- Records provided:
━━━━━━━━━━━━━━━━
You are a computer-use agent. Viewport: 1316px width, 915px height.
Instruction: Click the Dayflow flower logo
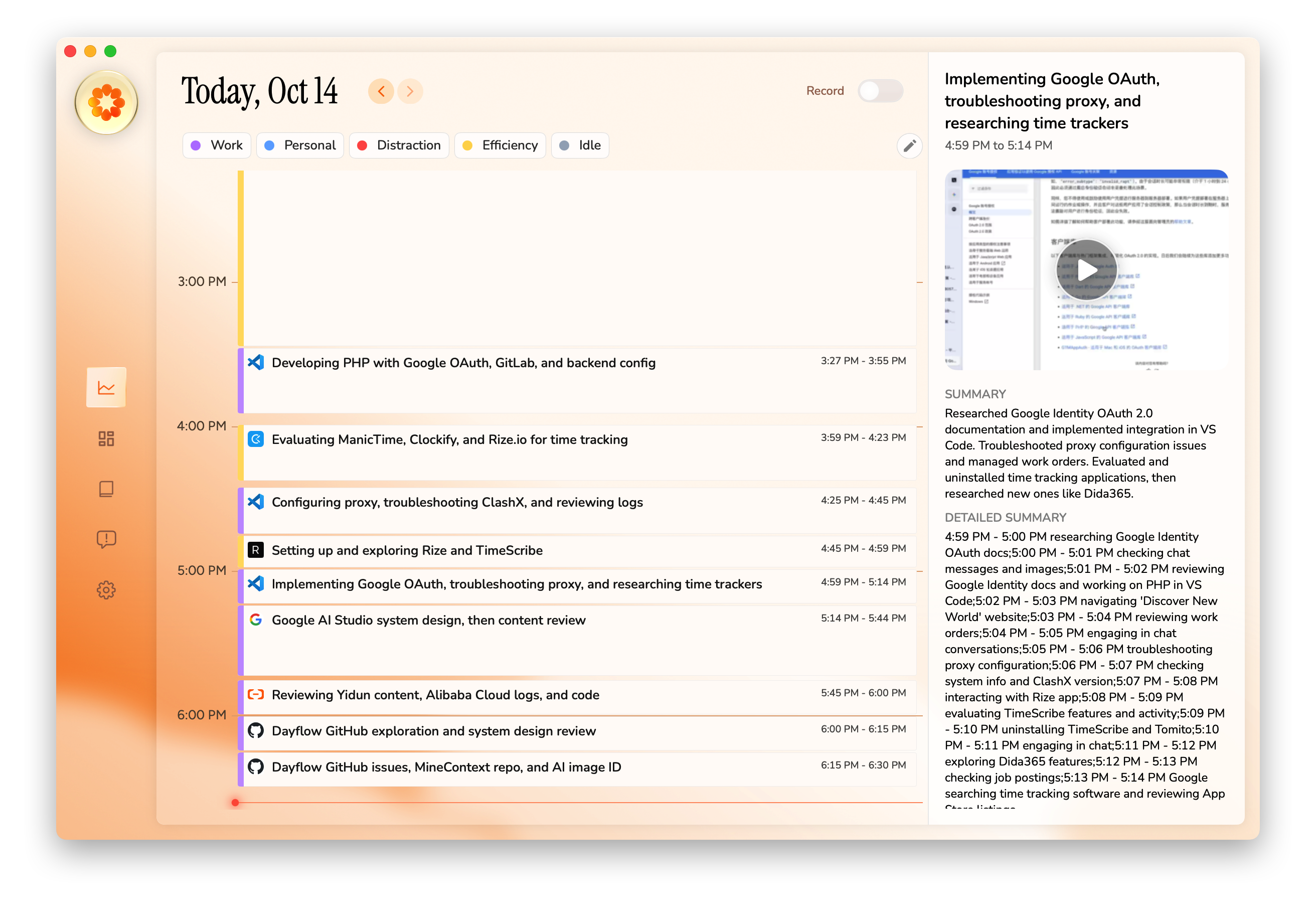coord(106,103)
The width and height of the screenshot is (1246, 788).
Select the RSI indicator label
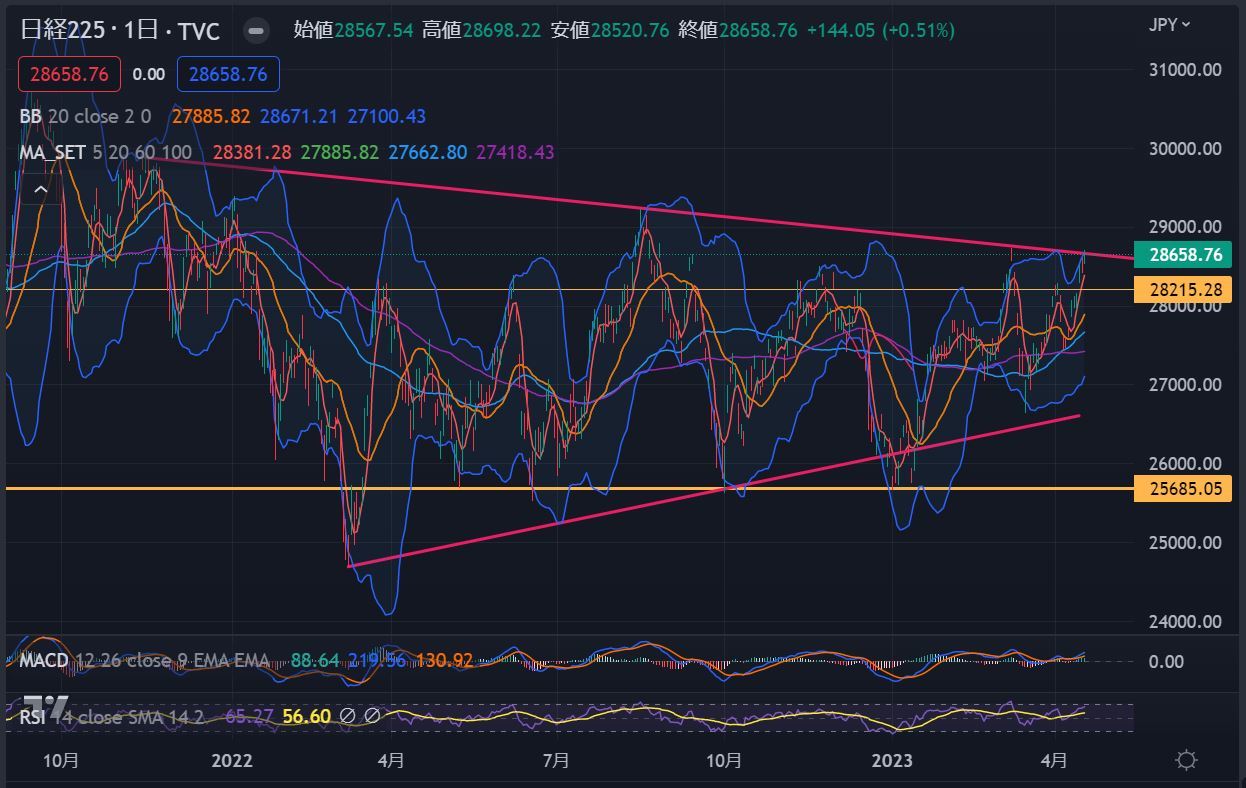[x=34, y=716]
━━━━━━━━━━━━━━━━
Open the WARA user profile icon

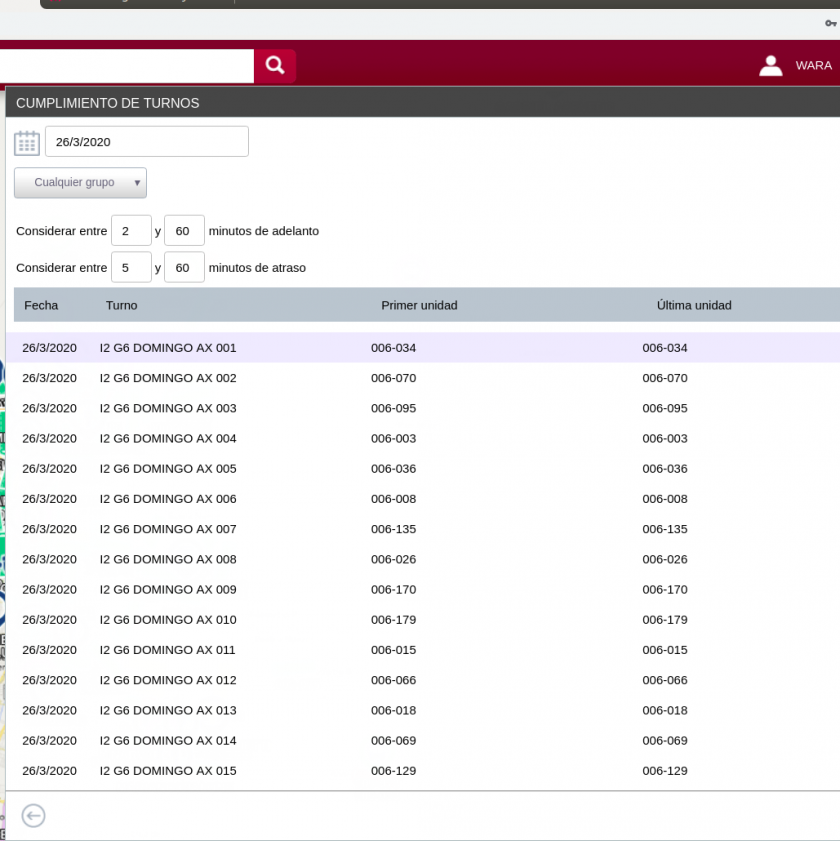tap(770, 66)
━━━━━━━━━━━━━━━━
- Set problem: Convert the lines of the records above into a Markdown table with the columns Row and Line, starting at the line that contains "The width and" and ending at the line that contains "[x=34, y=716]". Skip blank lines and leave the pictures out.

- Task answer:
| Row | Line |
|---|---|
| 1 | The width and height of the screenshot is (1246, 788). |
| 2 | Select the RSI indicator label |
| 3 | [x=34, y=716] |